## 原文

当前位置：首页 > 未命名 > 正文内容

Prometheus监控系统实战指南

廖万里3个月前 (03-16)未命名6

Prometheus概述

Prometheus是开源的系统监控和告警工具包，采用Pull模式采集指标，使用多维数据模型和强大的查询语言PromQL。

核心组件

Prometheus Server：核心服务，负责采集和存储数据
Exporters：暴露指标端点
Pushgateway：短期作业指标推送
Alertmanager：告警管理
Grafana：可视化展示

部署配置

prometheus.yml

global:
  scrape_interval: 15s
  evaluation_interval: 15s
  external_labels:
    monitor: 'production'

# 告警规则文件
rule_files:
  - /etc/prometheus/rules/*.yml

# 告警配置
alerting:
  alertmanagers:
    - static_configs:
        - targets: ['localhost:9093']

# 采集配置
scrape_configs:
  # Prometheus自身
  - job_name: 'prometheus'
    static_configs:
      - targets: ['localhost:9090']

  # Node Exporter
  - job_name: 'node'
    static_configs:
      - targets: ['node1:9100', 'node2:9100']
    relabel_configs:
      - source_labels: [__address__]
        target_label: instance

  # 自定义应用
  - job_name: 'myapp'
    metrics_path: /metrics
    static_configs:
      - targets: ['app1:8080', 'app2:8080']
  
  # 服务发现（Kubernetes）
  - job_name: 'kubernetes-pods'
    kubernetes_sd_configs:
      - role: pod
    relabel_configs:
      - source_labels: [__meta_kubernetes_pod_annotation_prometheus_io_scrape]
        action: keep
        regex: true

指标类型

四种核心指标

# Counter - 只增计数器
http_requests_total{method="GET", status="200"} 1234

# Gauge - 可增可减
memory_usage_bytes{host="server1"} 1048576
temperature_celsius{location="room1"} 23.5

# Histogram - 直方图
http_request_duration_seconds_bucket{le="0.1"} 100
http_request_duration_seconds_bucket{le="0.5"} 250
http_request_duration_seconds_bucket{le="1"} 300
http_request_duration_seconds_bucket{le="+Inf"} 350
http_request_duration_seconds_sum 150.5
http_request_duration_seconds_count 350

# Summary - 摘要
http_request_duration_seconds{quantile="0.5"} 0.3
http_request_duration_seconds{quantile="0.9"} 0.8
http_request_duration_seconds{quantile="0.99"} 1.2

应用集成

Python客户端

from prometheus_client import Counter, Histogram, Gauge, start_http_server
import time
import random

# 定义指标
REQUEST_COUNT = Counter(
    'http_requests_total',
    'Total HTTP requests',
    ['method', 'endpoint', 'status']
)

## 数据行
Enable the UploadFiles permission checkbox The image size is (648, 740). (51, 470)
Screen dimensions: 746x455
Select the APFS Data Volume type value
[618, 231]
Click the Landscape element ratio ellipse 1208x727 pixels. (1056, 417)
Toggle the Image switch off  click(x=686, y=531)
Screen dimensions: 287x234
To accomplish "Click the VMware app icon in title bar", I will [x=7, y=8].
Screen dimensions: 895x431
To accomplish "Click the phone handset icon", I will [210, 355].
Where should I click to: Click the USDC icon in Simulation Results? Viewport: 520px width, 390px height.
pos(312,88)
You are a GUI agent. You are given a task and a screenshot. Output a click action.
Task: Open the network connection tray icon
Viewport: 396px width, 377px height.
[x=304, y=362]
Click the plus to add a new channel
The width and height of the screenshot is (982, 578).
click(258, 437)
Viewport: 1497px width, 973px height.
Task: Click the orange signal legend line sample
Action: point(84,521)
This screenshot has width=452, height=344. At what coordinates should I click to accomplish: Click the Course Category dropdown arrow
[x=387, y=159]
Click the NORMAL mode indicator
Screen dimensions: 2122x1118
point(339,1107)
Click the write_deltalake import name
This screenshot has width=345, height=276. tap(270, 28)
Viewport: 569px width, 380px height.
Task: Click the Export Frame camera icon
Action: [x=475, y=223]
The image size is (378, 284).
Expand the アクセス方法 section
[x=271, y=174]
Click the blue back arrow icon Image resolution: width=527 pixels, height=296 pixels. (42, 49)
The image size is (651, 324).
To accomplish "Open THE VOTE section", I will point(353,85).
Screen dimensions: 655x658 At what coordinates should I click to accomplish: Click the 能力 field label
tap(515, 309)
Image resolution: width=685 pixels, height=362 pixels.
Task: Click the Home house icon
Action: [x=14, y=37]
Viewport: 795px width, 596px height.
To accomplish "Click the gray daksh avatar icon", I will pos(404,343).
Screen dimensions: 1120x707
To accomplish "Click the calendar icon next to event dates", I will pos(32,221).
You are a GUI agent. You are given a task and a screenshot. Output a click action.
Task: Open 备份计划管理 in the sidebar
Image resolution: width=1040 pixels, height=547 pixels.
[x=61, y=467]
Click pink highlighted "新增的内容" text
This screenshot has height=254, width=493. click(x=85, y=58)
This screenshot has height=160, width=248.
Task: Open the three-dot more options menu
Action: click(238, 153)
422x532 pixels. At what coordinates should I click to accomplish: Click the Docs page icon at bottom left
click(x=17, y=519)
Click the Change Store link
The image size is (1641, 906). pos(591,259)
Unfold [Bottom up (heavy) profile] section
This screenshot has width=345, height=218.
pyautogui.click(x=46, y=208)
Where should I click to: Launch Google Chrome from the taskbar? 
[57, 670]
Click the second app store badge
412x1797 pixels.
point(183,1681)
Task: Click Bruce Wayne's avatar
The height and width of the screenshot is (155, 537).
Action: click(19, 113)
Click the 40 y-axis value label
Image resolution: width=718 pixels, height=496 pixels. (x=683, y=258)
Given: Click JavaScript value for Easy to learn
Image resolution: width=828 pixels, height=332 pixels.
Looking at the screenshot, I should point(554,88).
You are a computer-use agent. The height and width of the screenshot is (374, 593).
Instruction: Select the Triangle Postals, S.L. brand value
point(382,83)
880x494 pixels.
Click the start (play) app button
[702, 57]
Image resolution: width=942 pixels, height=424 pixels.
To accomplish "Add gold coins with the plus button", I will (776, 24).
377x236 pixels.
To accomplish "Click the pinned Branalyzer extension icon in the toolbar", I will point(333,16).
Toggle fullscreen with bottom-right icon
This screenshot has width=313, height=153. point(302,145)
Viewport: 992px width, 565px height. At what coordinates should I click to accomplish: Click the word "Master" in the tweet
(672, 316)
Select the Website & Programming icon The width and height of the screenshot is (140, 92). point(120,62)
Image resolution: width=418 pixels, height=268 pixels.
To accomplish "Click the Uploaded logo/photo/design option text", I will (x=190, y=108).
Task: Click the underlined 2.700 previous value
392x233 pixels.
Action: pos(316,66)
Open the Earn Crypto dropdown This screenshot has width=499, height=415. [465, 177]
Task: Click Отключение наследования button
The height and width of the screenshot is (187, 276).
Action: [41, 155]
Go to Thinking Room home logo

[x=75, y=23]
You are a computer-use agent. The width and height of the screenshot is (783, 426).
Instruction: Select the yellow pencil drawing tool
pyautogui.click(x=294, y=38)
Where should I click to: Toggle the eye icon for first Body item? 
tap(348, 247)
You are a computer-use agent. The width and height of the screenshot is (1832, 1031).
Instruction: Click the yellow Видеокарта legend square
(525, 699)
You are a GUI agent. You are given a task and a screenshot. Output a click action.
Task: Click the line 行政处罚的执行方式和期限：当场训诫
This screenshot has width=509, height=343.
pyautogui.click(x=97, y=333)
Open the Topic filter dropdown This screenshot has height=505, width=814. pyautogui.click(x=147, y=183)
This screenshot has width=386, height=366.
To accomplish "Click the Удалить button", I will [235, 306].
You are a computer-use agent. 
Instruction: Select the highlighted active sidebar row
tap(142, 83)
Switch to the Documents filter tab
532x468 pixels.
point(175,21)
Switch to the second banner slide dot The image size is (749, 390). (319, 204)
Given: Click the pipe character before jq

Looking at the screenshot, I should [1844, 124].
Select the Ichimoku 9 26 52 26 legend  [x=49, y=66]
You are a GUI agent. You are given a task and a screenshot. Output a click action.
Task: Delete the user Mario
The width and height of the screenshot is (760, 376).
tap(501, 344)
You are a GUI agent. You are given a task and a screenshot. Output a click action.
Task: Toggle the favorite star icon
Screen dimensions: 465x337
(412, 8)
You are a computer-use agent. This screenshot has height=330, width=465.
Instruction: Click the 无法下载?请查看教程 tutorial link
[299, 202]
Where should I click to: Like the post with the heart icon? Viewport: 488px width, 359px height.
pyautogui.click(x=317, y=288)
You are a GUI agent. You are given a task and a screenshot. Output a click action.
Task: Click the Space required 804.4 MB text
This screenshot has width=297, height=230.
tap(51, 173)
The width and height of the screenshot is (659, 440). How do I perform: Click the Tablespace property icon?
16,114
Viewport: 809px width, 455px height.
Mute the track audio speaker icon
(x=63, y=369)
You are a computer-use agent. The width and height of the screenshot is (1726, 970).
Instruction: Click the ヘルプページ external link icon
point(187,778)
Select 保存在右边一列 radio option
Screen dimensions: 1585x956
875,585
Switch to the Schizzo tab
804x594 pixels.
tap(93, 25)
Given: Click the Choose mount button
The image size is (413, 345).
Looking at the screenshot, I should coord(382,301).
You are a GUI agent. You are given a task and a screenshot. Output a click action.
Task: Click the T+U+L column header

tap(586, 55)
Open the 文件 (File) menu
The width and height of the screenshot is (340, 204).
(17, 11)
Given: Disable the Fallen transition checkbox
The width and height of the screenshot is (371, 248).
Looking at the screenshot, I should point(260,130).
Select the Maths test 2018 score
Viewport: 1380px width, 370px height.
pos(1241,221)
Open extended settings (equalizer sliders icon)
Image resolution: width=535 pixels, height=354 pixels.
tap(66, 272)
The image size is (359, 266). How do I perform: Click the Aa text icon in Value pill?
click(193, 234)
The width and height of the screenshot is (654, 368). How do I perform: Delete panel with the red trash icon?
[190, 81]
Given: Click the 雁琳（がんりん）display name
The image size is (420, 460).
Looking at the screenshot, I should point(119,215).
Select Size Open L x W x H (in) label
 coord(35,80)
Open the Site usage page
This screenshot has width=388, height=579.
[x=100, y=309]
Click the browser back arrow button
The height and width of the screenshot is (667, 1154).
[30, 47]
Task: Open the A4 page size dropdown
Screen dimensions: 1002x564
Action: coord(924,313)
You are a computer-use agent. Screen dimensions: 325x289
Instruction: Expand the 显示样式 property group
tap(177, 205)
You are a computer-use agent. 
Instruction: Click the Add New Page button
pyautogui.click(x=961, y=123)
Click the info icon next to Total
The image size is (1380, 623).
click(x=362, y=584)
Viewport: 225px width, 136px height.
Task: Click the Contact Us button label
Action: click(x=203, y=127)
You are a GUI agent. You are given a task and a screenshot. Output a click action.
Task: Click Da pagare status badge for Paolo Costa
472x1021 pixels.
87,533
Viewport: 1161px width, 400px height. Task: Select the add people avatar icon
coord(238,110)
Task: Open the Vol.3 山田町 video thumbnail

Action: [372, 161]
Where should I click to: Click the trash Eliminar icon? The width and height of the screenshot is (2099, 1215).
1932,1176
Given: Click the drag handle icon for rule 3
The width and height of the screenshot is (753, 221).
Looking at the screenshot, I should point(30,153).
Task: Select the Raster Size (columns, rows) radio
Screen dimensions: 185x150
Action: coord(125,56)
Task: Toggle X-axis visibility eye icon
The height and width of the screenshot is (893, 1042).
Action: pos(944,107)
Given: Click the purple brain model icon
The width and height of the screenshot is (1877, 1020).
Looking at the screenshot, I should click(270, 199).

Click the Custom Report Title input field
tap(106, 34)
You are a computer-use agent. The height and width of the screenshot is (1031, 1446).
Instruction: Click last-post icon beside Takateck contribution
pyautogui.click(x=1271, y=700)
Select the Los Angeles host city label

## 练习要求
• a. 原文里的 prometheus.yml 把全局采集间隔 scrape_interval 设为多少？
• b. 请接着原文（Prometheus 监控指南）最后一行往下续写。

## 参考答案
• a. 15s。

• b.
REQUEST_LATENCY = Histogram(
    'http_request_duration_seconds',
    'HTTP request latency',
    ['method', 'endpoint']
)

ACTIVE_CONNECTIONS = Gauge(
    'active_connections',
    'Number of active connections'
)

# 使用装饰器
@REQUEST_LATENCY.time()
@REQUEST_COUNT.labels(method='GET', endpoint='/api/users', status='200').count_exceptions()
def process_request():
    time.sleep(random.uniform(0.1, 0.5))
    return {'status': 'ok'}

# 手动记录
def handle_request():
    REQUEST_COUNT.labels(method='GET', endpoint='/api/data', status='200').inc()
    with REQUEST_LATENCY.labels(method='GET', endpoint='/api/data').time():
        # 处理请求
        pass

# 启动指标服务
start_http_server(9090)

Go客户端

package main

import (
    "github.com/prometheus/client_golang/prometheus"
    "github.com/prometheus/client_golang/prometheus/promhttp"
    "net/http"
)

var (
    httpRequestsTotal = prometheus.NewCounterVec(
        prometheus.CounterOpts{
            Name: "http_requests_total",
            Help: "Total number of HTTP requests",
        },
        []string{"method", "path", "status"},
    )
    
    httpRequestDuration = prometheus.NewHistogramVec(
        prometheus.HistogramOpts{
            Name:    "http_request_duration_seconds",
            Help:    "HTTP request duration",
            Buckets: []float64{.1, .5, 1, 2.5, 5, 10},
        },
        []string{"method", "path"},
    )
)

func init() {
    prometheus.MustRegister(httpRequestsTotal)
    prometheus.MustRegister(httpRequestDuration)
}

func main() {
    http.Handle("/metrics", promhttp.Handler())
    http.ListenAndServe(":8080", nil)
}

PromQL查询

常用查询示例

# 即时查询
http_requests_total

# 按标签过滤
http_requests_total{method="GET"}
http_requests_total{method=~"GET|POST"}  # 正则匹配

# 范围查询
http_requests_total[5m]

# 速率计算
rate(http_requests_total[5m])

# 分位数
histogram_quantile(0.95, rate(http_request_duration_seconds_bucket[5m]))

# 聚合
sum(rate(http_requests_total[5m])) by (method)
avg(node_memory_MemAvailable_bytes) by (instance)

# 数学运算
(node_memory_MemTotal_bytes - node_memory_MemAvailable_bytes) 
  / node_memory_MemTotal_bytes * 100

# 预测
predict_linear(node_memory_MemAvailable_bytes[1h], 4*3600)

告警规则

groups:
  - name: node_alerts
    rules:
      - alert: HighMemoryUsage
        expr: (node_memory_MemTotal_bytes - node_memory_MemAvailable_bytes) 
              / node_memory_MemTotal_bytes > 0.9
        for: 5m
        labels:
          severity: warning
        annotations:
          summary: "High memory usage on {{ $labels.instance }}"
          description: "Memory usage is above 90% for 5 minutes"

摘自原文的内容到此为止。